Further down the street is Victoria. Also in her 70s, she lives in the house where she was born. She’s friendly as well, but only comes out of the house to walk her dog or go to the store. It is almost a certainty that a conversation with her will quickly lead with the lament that she is alone, and how much she misses her brother whom she lived with, but passed away many years ago. Her lights are never on, and other than the two occasions I mentioned above, she never leaves her house.

These two vastly different approaches to life got me thinking more about the power of “yes.”
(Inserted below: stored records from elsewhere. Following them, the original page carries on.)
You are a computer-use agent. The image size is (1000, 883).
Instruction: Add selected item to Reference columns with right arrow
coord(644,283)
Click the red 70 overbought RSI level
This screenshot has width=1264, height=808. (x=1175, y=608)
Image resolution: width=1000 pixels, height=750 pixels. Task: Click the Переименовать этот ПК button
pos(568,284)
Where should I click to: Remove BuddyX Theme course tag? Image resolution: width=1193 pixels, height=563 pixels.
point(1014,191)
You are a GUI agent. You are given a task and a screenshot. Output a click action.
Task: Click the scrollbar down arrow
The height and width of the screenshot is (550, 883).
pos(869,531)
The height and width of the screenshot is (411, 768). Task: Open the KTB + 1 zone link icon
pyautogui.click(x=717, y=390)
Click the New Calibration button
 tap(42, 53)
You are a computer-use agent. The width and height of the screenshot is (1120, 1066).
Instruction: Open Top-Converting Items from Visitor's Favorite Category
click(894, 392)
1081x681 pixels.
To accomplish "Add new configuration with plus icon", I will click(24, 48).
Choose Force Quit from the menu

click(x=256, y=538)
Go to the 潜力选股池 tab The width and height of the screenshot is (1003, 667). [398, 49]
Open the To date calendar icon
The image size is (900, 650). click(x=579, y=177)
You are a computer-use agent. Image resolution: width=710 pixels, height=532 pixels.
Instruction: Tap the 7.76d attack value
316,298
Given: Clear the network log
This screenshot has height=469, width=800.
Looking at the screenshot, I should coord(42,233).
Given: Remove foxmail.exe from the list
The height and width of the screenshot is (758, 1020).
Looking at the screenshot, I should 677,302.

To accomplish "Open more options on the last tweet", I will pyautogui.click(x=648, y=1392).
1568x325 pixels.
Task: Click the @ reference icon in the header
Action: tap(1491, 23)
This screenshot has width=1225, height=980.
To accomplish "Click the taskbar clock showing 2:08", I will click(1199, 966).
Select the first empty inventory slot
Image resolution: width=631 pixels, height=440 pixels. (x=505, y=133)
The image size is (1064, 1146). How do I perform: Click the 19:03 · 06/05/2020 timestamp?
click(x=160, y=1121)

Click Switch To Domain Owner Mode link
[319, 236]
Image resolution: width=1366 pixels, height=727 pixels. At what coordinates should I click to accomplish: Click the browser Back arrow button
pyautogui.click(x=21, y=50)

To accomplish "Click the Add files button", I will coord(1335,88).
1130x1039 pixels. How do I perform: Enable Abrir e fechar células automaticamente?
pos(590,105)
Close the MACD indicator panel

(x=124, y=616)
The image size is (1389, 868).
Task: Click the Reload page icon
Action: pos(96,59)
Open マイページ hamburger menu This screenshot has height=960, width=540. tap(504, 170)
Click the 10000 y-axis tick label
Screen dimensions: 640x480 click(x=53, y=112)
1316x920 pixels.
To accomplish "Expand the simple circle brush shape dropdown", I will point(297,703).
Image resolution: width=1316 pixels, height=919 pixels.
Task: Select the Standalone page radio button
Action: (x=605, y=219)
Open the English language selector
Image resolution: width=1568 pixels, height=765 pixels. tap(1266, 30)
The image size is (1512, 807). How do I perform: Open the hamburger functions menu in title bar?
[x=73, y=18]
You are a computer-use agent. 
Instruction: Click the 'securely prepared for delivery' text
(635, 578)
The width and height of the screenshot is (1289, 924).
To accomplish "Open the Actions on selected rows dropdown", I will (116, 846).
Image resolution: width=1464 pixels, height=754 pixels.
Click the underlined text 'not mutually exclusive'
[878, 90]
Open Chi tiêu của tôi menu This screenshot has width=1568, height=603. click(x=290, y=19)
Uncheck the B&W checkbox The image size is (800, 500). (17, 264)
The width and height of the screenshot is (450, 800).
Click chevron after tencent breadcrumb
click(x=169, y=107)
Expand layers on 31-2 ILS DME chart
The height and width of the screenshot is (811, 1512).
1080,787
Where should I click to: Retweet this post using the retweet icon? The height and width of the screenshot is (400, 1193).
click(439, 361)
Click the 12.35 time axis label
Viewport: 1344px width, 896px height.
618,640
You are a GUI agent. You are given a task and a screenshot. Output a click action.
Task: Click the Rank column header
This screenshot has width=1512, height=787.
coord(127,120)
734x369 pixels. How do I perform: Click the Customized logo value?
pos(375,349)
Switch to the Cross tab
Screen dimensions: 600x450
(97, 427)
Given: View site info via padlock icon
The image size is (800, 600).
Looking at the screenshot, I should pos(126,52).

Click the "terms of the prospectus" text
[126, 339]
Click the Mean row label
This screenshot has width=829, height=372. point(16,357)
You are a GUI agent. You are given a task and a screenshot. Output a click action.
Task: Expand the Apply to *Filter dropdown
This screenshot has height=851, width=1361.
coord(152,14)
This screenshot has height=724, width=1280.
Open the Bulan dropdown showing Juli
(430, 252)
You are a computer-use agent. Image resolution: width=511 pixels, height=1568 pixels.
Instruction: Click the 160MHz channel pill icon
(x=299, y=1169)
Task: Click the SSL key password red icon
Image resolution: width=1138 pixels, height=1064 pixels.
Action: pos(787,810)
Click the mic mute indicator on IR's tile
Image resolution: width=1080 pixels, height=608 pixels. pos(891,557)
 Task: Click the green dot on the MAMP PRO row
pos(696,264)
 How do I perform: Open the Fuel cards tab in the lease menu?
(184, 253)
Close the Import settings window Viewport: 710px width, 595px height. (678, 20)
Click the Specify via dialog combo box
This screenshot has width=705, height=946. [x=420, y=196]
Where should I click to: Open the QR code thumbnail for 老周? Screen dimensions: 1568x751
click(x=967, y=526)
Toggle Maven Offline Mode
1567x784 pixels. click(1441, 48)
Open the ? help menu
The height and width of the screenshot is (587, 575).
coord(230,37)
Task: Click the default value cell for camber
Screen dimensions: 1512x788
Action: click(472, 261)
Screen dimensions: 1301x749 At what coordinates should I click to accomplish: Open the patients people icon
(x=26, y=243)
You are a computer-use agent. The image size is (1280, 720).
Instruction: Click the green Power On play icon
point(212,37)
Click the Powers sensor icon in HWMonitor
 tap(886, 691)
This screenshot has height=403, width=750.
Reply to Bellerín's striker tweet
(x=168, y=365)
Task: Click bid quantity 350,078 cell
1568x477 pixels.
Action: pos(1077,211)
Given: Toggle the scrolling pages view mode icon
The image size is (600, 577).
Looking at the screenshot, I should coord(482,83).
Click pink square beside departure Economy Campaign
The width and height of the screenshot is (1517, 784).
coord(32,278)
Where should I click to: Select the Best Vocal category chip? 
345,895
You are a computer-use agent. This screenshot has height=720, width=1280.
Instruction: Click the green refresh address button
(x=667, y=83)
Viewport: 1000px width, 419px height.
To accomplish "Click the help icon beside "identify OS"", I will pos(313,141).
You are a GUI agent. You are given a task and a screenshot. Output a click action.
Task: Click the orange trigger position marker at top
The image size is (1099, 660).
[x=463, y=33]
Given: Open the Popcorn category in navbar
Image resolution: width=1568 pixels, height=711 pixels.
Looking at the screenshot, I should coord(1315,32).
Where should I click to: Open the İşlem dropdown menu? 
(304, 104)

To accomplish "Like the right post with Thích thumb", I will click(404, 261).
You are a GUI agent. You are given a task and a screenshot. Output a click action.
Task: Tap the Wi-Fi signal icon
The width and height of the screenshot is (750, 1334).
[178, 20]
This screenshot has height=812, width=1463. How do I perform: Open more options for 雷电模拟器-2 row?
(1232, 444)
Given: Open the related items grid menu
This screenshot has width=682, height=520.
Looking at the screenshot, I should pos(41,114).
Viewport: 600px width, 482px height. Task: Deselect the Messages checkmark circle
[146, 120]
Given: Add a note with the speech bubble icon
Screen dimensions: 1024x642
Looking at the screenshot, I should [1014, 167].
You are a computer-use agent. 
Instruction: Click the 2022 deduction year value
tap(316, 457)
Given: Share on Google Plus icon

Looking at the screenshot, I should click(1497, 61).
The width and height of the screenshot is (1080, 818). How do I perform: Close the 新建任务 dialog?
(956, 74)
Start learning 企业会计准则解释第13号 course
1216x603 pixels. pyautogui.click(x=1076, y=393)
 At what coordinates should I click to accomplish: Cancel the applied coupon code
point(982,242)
In improvisational comedy, there is a technique called “Yes And.” The idea is that by having the mindset of “Yes And” you keep the improv alive. It effectively stops the “no” from appearing.

Much of how Walter approaches his life is “Yes And.” He leads an enjoyable day-to-day existence (I’ve asked him). There’s no doubt he’s dealing with things one deals with as they age, but by and large he’s pretty content. Victoria, well, not so much. Her behavior aligns more to “no.” Her day-to-day involves nothing but lament. She is closed off from the world for the most part.

The point of all of this is to encourage “Yes And.” When an idea or concept is presented, force yourself to automatically think “Yes And.” When you do that, you expand the possibilities, which may lead to new options that wouldn’t have discovered had you started with “no.”

Clearly, saying "yes" to everything has a downside as chronicled in this excellent post by friend and former colleague Lesley Kim Grossblatt. So I'm going to try and keep this approach to concepts and ideas.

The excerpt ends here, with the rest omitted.